Lucas 14,25-33
Las palabras de Jesús son aparentemente duras. Viendo que lo sigue mucha gente, se dirige a sus seguidores para plantearles el alcance de sus exigencias. Lo primero que les pide es el odio a la propia familia. Apenas ayer la Iglesia celebró una jornada de ayuno y oración por la paz en todo el mundo, particularmente en Siria; apenas ayer volvíamos a sentir la necesidad de recuperar la reconciliación y el diálogo como los medios que Dios nos da para el entendimiento y la construcción de la gran familia humana, y ahora Jesús utiliza el duro lenguaje del odio y, peor aún, el odio hacia la familia. Para entender estas palabras, hay que situarnos en el contexto de la sociedad de entonces.
En la época de Jesús, la persona era entendida más en términos de grupo o de familia que de individuo, por eso no era tan extraña, como ahora nos parece, la idea de que Dios castigara en los hijos los pecados de los padres. Una persona se definía y sólo podía comprenderse como parte de la familia en que había nacido. Compartía el honor y los bienes de su familia, se preocupaba de mantenerlos y, a ser posible, elevarlos, aunque la movilidad social, el ascenso en la escala social, era prácticamente imposible. Como quiera, a una persona su familia le daba seguridad, mayor entre más grandes el honor y la riqueza del grupo.
Las palabras de Jesús de odio hacia la familia no se refieren a un sentimiento negativo en contra de la familia. Significan simplemente la disposición a renunciar al esquema de familia propio de su tiempo, para incorporarse a un nuevo estilo de familia donde el único padre es el Padre del Cielo, y donde todos somos hijos como Jesús y hermanos suyos, discípulos y seguidores suyos. Y eso es lo que cuesta, porque en la familia de Jesús no hay ni honor ni riqueza que nos respalden, ni mucho menos honor y riqueza que nos enfrenten a los demás. Una experiencia similar vivió Susanita:
Desde aquí hay que entender las palabras de Jesús que pide a sus seguidores negarse a uno mismo y cargar la propia cruz; es la disposición a renunciar a la antigua identidad de grupo cerrado, de la vieja familia patriarcal, para acoger como propia la identidad de hijo de Dios, de hermano en la gran familia del Padre de Jesús, a pesar del descrédito, la burla y hasta el conflicto que esto pueda acarrearnos. Las parábolas que Jesús cuenta inmediatamente sobre quien piensa construir una torre y no tiene dinero suficiente para terminarla, y la del rey que prefiere negociar la paz frente a un ejército superior al suyo y al que no podría vencer, me parece que son una ironía sobre la insuficiencia del dinero y de la fuerza para conquistar la identidad de hijos de Dios y la dignidad que nos viene con ella.

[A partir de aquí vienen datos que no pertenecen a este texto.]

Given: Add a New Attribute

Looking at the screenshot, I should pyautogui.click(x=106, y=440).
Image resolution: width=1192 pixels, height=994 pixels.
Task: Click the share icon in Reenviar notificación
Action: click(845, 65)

Puede que haya conflicto para el seguidor de Jesús frente a quien no lo entiende o rechaza incorporarse a la gran familia de los hijos de Dios. Pero en Jesús y en su Buena Noticia, en el Reino de su Padre, no hay lugar para la violencia. Por eso a mí no deja de llamarme la atención y no deja de preocuparme que cada vez más en nuestro país se manejen discursos de violencia y de confrontación, que se alimente el odio y se quiera dividir al país en bandos con diferentes etiquetas, todas ellas encontradas, y con la consecuente idea de que los buenos son los del bando en el que yo me encuentro. Peor si este discurso y estas posturas se promueven en el nombre de Dios. Para mí no deja de ser inevitable, y creo que peligrosa, la pregunta de quién está detrás de este lenguaje, quién está ganando con el odio y la confrontación. Dicen en las películas gringas que para encontrar al culpable hay que seguir el rastro del dinero.
Por lo pronto, la jornada de ayuno y oración a la que convocó el Papa Francisco nos tiene que ayudar a entender que no es la riqueza lo que debe definirnos, sino el ser humanos, creados a imagen y semejanza de Dios; el hambre o el dolor nos ayudan a solidarizarnos con la humanidad necesitada; y la oración tiene que ayudarnos a reconocer en esa humanidad hambrienta y doliente, en esa humanidad creada por Dios como muy buena, y empobrecida y ajusticia por el pecado, el rostro de Dios; el rostro que el salmista clamaba a Dios que le mostrara y no le escondiera. Contemplar en esta humanidad deformada por el odio y la violencia el rostro de Dios que viene a nosotros hambriento y violentado a pedirnos, a suplicarnos, que construyamos una nueva familia humana, un nuevo hogar de justicia y de paz. Que lo escuchemos pronto. Amén.